Source records:
# # #

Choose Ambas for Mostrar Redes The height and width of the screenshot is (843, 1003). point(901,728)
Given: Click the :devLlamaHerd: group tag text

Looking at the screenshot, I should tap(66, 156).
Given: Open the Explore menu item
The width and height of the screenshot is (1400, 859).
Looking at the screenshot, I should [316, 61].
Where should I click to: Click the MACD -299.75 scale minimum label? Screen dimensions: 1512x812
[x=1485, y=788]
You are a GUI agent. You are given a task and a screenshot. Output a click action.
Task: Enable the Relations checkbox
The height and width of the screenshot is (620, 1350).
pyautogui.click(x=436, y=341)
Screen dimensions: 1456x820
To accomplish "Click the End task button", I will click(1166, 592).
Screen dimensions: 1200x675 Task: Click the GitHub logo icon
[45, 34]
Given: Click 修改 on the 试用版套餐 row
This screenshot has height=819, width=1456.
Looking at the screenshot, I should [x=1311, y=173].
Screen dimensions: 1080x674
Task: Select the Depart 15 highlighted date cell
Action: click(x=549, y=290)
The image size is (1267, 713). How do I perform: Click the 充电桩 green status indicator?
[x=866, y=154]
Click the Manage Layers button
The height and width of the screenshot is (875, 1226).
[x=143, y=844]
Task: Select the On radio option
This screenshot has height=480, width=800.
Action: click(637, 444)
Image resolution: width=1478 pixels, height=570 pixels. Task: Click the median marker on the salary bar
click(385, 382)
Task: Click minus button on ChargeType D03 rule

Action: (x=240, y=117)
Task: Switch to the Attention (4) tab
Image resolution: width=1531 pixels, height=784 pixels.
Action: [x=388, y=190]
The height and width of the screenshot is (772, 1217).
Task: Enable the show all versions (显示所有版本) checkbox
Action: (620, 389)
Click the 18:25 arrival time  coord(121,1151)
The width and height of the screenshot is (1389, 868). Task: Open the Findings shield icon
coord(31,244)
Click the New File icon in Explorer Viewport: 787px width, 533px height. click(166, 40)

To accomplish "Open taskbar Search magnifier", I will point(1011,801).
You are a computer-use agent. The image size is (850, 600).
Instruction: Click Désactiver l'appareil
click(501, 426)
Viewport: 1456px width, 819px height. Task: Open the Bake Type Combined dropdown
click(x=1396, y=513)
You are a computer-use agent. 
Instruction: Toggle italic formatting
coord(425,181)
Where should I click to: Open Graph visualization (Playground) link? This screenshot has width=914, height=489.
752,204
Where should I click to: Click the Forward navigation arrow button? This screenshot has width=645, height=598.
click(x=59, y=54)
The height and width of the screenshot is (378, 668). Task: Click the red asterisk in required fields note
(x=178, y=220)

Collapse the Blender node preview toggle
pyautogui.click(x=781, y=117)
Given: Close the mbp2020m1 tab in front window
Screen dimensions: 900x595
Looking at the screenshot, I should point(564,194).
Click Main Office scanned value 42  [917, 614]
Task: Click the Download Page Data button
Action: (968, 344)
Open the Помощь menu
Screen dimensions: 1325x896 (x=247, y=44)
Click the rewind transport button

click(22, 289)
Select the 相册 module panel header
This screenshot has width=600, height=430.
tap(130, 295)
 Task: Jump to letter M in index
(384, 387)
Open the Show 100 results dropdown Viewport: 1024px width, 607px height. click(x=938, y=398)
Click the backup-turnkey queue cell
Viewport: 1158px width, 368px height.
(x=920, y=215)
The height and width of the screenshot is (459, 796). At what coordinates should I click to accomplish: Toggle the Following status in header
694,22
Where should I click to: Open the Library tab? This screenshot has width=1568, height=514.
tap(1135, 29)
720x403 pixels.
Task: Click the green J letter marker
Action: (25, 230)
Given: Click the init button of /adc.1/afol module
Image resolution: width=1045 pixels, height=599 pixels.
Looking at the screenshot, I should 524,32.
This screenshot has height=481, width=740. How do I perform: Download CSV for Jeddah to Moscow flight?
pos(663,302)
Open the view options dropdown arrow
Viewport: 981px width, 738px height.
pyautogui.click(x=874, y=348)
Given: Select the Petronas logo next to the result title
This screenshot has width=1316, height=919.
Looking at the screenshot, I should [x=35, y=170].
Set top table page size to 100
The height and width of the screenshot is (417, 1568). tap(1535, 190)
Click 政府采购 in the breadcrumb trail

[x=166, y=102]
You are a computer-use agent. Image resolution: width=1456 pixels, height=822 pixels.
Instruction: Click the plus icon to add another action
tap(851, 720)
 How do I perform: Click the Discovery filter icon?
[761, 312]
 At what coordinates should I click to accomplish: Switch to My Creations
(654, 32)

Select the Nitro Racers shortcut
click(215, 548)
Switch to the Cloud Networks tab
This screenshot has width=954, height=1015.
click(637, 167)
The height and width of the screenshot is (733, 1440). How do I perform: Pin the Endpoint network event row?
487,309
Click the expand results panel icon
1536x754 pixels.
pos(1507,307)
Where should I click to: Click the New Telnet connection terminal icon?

# # #

* _TASK OBJECTIVE_
Rewrite the source records above as a numbered list, leaving out blank lines.

* _FINAL RESULT_
1. Choose Ambas for Mostrar Redes The height and width of the screenshot is (843, 1003). point(901,728)
2. Given: Click the :devLlamaHerd: group tag text
3. Looking at the screenshot, I should tap(66, 156).
4. Given: Open the Explore menu item
5. The width and height of the screenshot is (1400, 859).
6. Looking at the screenshot, I should [316, 61].
7. Where should I click to: Click the MACD -299.75 scale minimum label? Screen dimensions: 1512x812
8. [x=1485, y=788]
9. You are a GUI agent. You are given a task and a screenshot. Output a click action.
10. Task: Enable the Relations checkbox
11. The height and width of the screenshot is (620, 1350).
12. pyautogui.click(x=436, y=341)
13. Screen dimensions: 1456x820
14. To accomplish "Click the End task button", I will click(1166, 592).
15. Screen dimensions: 1200x675 Task: Click the GitHub logo icon
16. [45, 34]
17. Given: Click 修改 on the 试用版套餐 row
18. This screenshot has height=819, width=1456.
19. Looking at the screenshot, I should [x=1311, y=173].
20. Screen dimensions: 1080x674
21. Task: Select the Depart 15 highlighted date cell
22. Action: click(x=549, y=290)
23. The image size is (1267, 713). How do I perform: Click the 充电桩 green status indicator?
24. [x=866, y=154]
25. Click the Manage Layers button
26. The height and width of the screenshot is (875, 1226).
27. [x=143, y=844]
28. Task: Select the On radio option
29. This screenshot has height=480, width=800.
30. Action: click(637, 444)
31. Image resolution: width=1478 pixels, height=570 pixels. Task: Click the median marker on the salary bar
32. click(385, 382)
33. Task: Click minus button on ChargeType D03 rule
34. Action: (x=240, y=117)
35. Task: Switch to the Attention (4) tab
36. Image resolution: width=1531 pixels, height=784 pixels.
37. Action: [x=388, y=190]
38. The height and width of the screenshot is (772, 1217).
39. Task: Enable the show all versions (显示所有版本) checkbox
40. Action: (620, 389)
41. Click the 18:25 arrival time  coord(121,1151)
42. The width and height of the screenshot is (1389, 868). Task: Open the Findings shield icon
43. coord(31,244)
44. Click the New File icon in Explorer Viewport: 787px width, 533px height. click(166, 40)
45. To accomplish "Open taskbar Search magnifier", I will point(1011,801).
46. You are a computer-use agent. The image size is (850, 600).
47. Instruction: Click Désactiver l'appareil
48. click(501, 426)
49. Viewport: 1456px width, 819px height. Task: Open the Bake Type Combined dropdown
50. click(x=1396, y=513)
51. You are a computer-use agent. 
52. Instruction: Toggle italic formatting
53. coord(425,181)
54. Where should I click to: Open Graph visualization (Playground) link? This screenshot has width=914, height=489.
55. 752,204
56. Where should I click to: Click the Forward navigation arrow button? This screenshot has width=645, height=598.
57. click(x=59, y=54)
58. The height and width of the screenshot is (378, 668). Task: Click the red asterisk in required fields note
59. (x=178, y=220)
60. Collapse the Blender node preview toggle
61. pyautogui.click(x=781, y=117)
62. Given: Close the mbp2020m1 tab in front window
63. Screen dimensions: 900x595
64. Looking at the screenshot, I should point(564,194).
65. Click Main Office scanned value 42  [917, 614]
66. Task: Click the Download Page Data button
67. Action: (968, 344)
68. Open the Помощь menu
69. Screen dimensions: 1325x896 (x=247, y=44)
70. Click the rewind transport button
71. click(22, 289)
72. Select the 相册 module panel header
73. This screenshot has width=600, height=430.
74. tap(130, 295)
75.  Task: Jump to letter M in index
76. (384, 387)
77. Open the Show 100 results dropdown Viewport: 1024px width, 607px height. click(x=938, y=398)
78. Click the backup-turnkey queue cell
79. Viewport: 1158px width, 368px height.
80. (x=920, y=215)
81. The height and width of the screenshot is (459, 796). At what coordinates should I click to accomplish: Toggle the Following status in header
82. 694,22
83. Where should I click to: Open the Library tab? This screenshot has width=1568, height=514.
84. tap(1135, 29)
85. 720x403 pixels.
86. Task: Click the green J letter marker
87. Action: (25, 230)
88. Given: Click the init button of /adc.1/afol module
89. Image resolution: width=1045 pixels, height=599 pixels.
90. Looking at the screenshot, I should 524,32.
91. This screenshot has height=481, width=740. How do I perform: Download CSV for Jeddah to Moscow flight?
92. pos(663,302)
93. Open the view options dropdown arrow
94. Viewport: 981px width, 738px height.
95. pyautogui.click(x=874, y=348)
96. Given: Select the Petronas logo next to the result title
97. This screenshot has width=1316, height=919.
98. Looking at the screenshot, I should [x=35, y=170].
99. Set top table page size to 100
100. The height and width of the screenshot is (417, 1568). tap(1535, 190)
101. Click 政府采购 in the breadcrumb trail
102. [x=166, y=102]
103. You are a computer-use agent. Image resolution: width=1456 pixels, height=822 pixels.
104. Instruction: Click the plus icon to add another action
105. tap(851, 720)
106.  How do I perform: Click the Discovery filter icon?
107. [761, 312]
108.  At what coordinates should I click to accomplish: Switch to My Creations
109. (654, 32)
110. Select the Nitro Racers shortcut
111. click(215, 548)
112. Switch to the Cloud Networks tab
113. This screenshot has width=954, height=1015.
114. click(637, 167)
115. The height and width of the screenshot is (733, 1440). How do I perform: Pin the Endpoint network event row?
116. 487,309
117. Click the expand results panel icon
118. 1536x754 pixels.
119. pos(1507,307)
120. Where should I click to: Click the New Telnet connection terminal icon?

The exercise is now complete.